Then & Now | Two Music Halls of Fame

(Polka “king” Frankie Yankovic stands fifth from left.  National Cleveland-Style Polka Hall of Fame.)

Cleveland has two music halls of fame. One the Rock & Roll Hall of Fame is widely known, but the second, the National Cleveland-Style Polka Hall of Fame is not on everyone’s radar, so to speak. But it certainly should be given the importance of this musical genre in Cleveland (and elsewhere in America) and the fact that it, like Rock has evolved and changed with the time. Indeed, it represents a true world music.

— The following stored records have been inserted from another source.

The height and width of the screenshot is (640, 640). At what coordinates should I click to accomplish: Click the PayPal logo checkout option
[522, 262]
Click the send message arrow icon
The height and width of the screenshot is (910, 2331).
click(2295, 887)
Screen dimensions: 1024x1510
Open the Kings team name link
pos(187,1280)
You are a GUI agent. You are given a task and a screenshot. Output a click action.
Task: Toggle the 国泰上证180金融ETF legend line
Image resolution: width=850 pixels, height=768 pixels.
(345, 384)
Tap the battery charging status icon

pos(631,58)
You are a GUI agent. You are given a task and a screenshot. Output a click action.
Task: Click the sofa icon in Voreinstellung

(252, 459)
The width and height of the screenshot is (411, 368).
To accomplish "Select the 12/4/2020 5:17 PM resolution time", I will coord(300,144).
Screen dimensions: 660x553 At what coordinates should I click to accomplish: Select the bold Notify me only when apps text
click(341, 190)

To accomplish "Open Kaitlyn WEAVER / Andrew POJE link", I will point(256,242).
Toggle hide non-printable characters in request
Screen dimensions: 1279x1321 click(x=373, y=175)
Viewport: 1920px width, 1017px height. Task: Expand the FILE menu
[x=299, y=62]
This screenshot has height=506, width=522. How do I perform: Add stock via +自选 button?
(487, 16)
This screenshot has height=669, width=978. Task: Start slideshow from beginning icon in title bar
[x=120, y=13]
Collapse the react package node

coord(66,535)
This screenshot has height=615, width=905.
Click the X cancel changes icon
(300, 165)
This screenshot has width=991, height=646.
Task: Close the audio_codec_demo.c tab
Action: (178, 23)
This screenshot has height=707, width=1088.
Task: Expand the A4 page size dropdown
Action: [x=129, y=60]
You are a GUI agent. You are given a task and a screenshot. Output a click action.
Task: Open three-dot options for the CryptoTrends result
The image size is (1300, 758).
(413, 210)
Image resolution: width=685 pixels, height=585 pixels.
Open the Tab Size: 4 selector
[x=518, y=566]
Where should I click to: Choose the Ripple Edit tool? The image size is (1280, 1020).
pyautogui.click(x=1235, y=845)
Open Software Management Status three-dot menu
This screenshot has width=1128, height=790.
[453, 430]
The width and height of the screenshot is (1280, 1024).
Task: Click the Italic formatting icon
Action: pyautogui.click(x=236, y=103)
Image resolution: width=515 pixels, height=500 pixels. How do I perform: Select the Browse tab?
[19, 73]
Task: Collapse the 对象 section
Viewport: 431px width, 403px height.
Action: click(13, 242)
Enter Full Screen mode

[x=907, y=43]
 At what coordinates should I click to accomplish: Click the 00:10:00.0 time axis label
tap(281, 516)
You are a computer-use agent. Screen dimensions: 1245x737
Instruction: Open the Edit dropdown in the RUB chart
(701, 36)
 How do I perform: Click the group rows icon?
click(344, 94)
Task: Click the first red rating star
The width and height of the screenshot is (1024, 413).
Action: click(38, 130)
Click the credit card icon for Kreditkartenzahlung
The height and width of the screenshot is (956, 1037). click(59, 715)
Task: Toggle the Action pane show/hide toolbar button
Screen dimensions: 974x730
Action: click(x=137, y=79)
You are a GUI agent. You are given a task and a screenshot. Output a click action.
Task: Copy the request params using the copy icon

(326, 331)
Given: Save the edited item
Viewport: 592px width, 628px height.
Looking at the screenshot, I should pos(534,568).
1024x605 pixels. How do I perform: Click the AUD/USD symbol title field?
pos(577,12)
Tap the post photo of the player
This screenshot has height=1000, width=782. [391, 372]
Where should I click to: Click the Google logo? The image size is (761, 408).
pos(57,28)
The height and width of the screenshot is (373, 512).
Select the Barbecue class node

Most people tend to see Polka as a single musical style, one associated with European immigrants who came to, and worked in industrial cities like Cleveland during the late nineteenth and early twentieth centuries. Yet, like that immigration, it was and is diverse – Slovenian polka is not like Polish polka, and certainly not like the German style. And, like the immigrants themselves, Polka became Americanized, particularly by the children of the immigrants. It probably reached its peak popularity after World War II when artists like Frankie Yankovic, who grew up in the Collinwood Slovenian community produced two recordings that sold over a million copies.

It would be the next generation – the children of the immigrants’ children, who would gravitate to Rock music, and polka would slowly decline. Yet, like the city and the United States, it continued to change with fusions with country and western music and other styles brought by more recent immigrant groups. Polka today echoes both the past and the ongoing present.

So, take a visit to that other Hall of Fame in Euclid, Ohio, and check for the radio stations where polka is still played, or better still, “invite yourself” to a wedding where polka will echo family and community traditions.